SingTel still possesses valuable assets, and there’s lingering hope that the company might unlock their value through strategic spin-offs, similar to the successful case of Netlink Trust. That particular move brought in an exceptional gain of S$2.03 billion from selling down its stake in Netlink, benefiting shareholders with an additional $0.03 dividend per share from the sale.

There are still several assets within SingTel’s portfolio ripe for spin-off, as discussed in a previous article.

One potential candidate is Digital Infraco, which comprises a suite of data centers that could feasibly form a REIT. Another option could be scaling down its stake in Optus and removing it from its consolidated financials. Lastly, there’s NCS, which could stand as an independent IT services company.

Nothing Much For Shareholders in the Near Future

For the past decade, SingTel shareholders haven’t seen much benefit, except for the 3-cent dividend from the Netlink Trust deal. But as it stands, it doesn’t look like any more spinoffs are on the horizon. This means elusive capital gains and, potentially, a further decline in share price when bad news hits. SingTel’s dividends have been consistent, yet they’re not particularly impressive, hovering below a 5% yield.

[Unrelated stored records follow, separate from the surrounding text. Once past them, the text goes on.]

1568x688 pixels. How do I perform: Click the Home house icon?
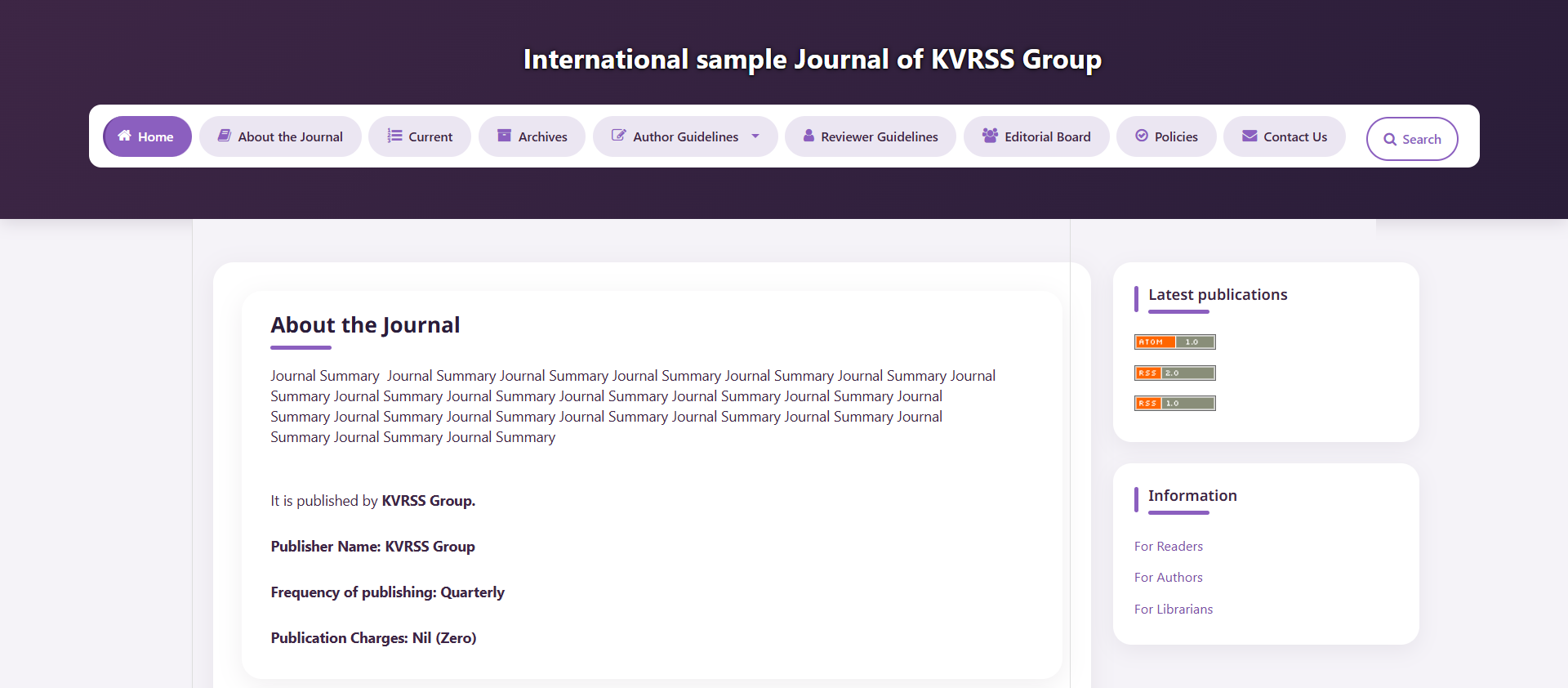pos(124,136)
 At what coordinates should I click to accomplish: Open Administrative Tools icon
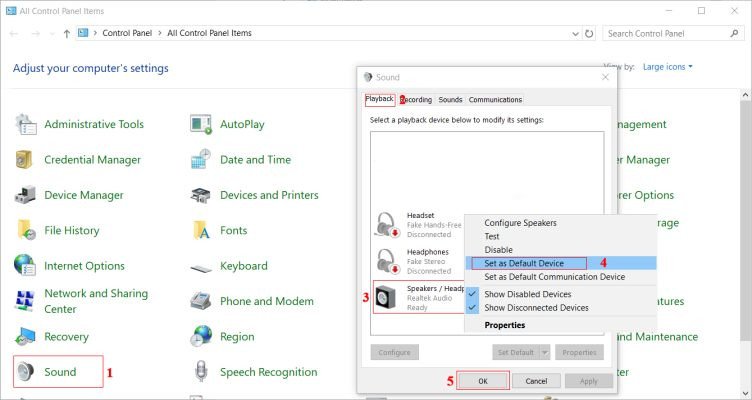point(26,124)
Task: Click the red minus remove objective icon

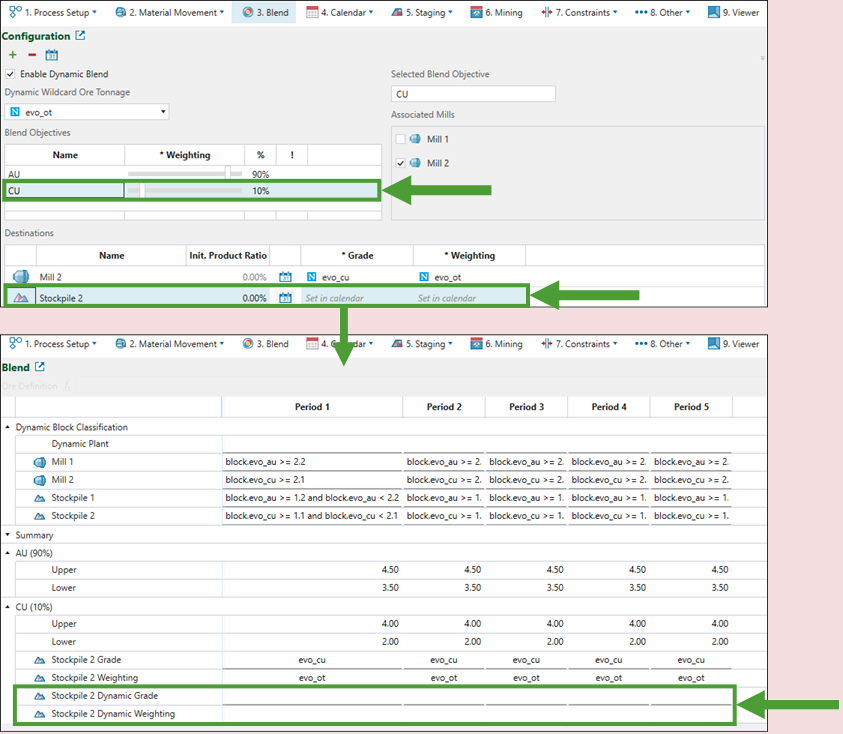Action: point(32,55)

The core business isn’t showing signs of improvement either. Take the 5G network, for example; it’s a costly infrastructure investment that’s not helping SingTel grow. If SingTel can’t monetize it swiftly, the prices for 5G services are bound to drop over time, leading to yet another round of margin compression. The telco sector is increasingly being viewed as a public good.

All things considered, there aren’t many reasons to expect a rise in SingTel’s share price. In fact, it might be fair to say that SingTel’s lacklustre stock performance is deserved. With little potential for share price appreciation and a dividend yield that doesn’t turn heads, SingTel currently doesn’t make an investment case.